Stéphane Travert, ministre de l’Agriculture… et des lobbys ?

Le Canard enchaîné 06/06/2018 – Anne-Sophie Mercier –
Le ministre de l’Agriculture a beau être honni, il n’a pas les états d’âme de Hulot. Il creuse son sillon en suivant la feuille de route fournie par son patron.
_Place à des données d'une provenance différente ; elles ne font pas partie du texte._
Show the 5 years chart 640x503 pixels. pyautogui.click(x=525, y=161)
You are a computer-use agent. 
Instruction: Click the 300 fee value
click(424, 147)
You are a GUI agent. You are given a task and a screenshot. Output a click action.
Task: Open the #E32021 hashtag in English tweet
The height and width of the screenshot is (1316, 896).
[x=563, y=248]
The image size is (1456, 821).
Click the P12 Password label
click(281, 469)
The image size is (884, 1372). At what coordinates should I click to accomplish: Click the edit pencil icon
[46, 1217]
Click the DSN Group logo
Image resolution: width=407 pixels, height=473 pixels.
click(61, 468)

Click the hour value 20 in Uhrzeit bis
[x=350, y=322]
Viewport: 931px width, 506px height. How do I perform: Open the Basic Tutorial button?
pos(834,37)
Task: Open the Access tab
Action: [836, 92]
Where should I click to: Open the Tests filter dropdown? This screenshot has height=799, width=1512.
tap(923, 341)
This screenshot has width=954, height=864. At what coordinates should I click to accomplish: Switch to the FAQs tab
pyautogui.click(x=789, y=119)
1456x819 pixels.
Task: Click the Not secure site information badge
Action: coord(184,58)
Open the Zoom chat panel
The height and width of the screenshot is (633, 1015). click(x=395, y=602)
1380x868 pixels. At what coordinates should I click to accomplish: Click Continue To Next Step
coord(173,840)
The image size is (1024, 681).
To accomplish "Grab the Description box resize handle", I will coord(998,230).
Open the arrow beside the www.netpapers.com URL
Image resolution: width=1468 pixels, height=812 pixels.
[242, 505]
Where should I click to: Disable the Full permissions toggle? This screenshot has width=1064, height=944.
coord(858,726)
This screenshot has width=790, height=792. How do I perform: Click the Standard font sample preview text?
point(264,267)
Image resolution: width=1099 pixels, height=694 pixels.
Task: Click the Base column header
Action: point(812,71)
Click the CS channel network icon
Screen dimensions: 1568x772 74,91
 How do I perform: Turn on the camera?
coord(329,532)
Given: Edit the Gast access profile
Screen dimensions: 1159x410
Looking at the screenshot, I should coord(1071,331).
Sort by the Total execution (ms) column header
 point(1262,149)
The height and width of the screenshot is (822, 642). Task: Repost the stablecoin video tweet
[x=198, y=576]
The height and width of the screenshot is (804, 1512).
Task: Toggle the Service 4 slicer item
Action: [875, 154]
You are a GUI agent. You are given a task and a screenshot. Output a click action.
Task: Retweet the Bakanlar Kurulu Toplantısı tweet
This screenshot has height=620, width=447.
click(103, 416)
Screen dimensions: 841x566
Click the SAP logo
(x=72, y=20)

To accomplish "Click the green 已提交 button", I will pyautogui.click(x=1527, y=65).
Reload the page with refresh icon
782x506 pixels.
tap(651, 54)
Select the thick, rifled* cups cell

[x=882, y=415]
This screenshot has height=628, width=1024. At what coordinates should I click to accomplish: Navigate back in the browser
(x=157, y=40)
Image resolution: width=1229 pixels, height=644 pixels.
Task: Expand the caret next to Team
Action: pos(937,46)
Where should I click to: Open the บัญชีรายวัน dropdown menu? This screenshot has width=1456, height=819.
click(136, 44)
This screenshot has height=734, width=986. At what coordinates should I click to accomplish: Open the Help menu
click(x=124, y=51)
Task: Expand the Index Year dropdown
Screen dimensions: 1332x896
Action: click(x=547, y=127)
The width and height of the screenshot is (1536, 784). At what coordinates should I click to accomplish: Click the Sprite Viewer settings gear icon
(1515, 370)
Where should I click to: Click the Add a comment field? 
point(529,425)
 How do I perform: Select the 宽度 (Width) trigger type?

Alain Juppé « incarnait physiquement l’impôt« , selon François Hollande et voilà que Travert personnifie à lui seul l’influence occulte des lobbys. « Il est LE lobby », a assuré l’eurodéputé Vert Yannick Jadot.  Le ministre de l’Agriculture serait donc le toutou de la FNSEA, le larbin de la grande distribution, le chaouch des firmes de l’agroalimentaire. Les écolos le haïssent, les associations de défense de l’environnement ou de la cause animale le vomissent, même sa majorité le défend tièdement, il s’en moque. 
La chance de sa vie
Tout glisse sur ce garçon rond et bienveillant. Il n’a « aucune vision », selon le socialiste Guillaume Garot. « Il est le pire de la FNSEA, une sorte de sous-Allègre », lâche l’écolo Pascal Durand. « Il n’est pas taillé pour la course« , conclut François Veillerette, le très influent porte-parole de Générations futures. Travert hausse les épaules, ne montre jamais le moindre signe de nervosité, répète imperturbablement les mêmes éléments de langage, est ravi d’être là et déterminé à y rester le plus longtemps possible.  « Macron a eu une idée de génie, quand il préparait sa loi, en 2015, de s’attacher des députés socialistes qui avaient fait leur trou, localement mais n’avaient guère d’espoir de s’imposer dans leur camp. Les postes en vue n’étaient pas pour eux. C’est le cas de Ferrand, de Castaner et de Travert. Il les a cajolés, leur a expliqué qu’ils étaient injustement traités au PS, les a flattés et attrapés comme ça. C’est la chance de leur vie, être enfin de gros poissons. Ils ne la laisseront pas passer, Macron peut tout leur demander« , rigole un député PS.
Le ministre de l’Agriculture est donc un macroniste de choc. il défend le patron bec et ongles, n’a jamais une nuance à formuler, jamais un joker à sortir. La réforme du statut des cheminots, c’est oui, la baisse des APL, oui évidemment, pas un sou pour les banlieues, mon Dieu c’est la vie, la refonte à venir des aides sociales, mais où est le problème ?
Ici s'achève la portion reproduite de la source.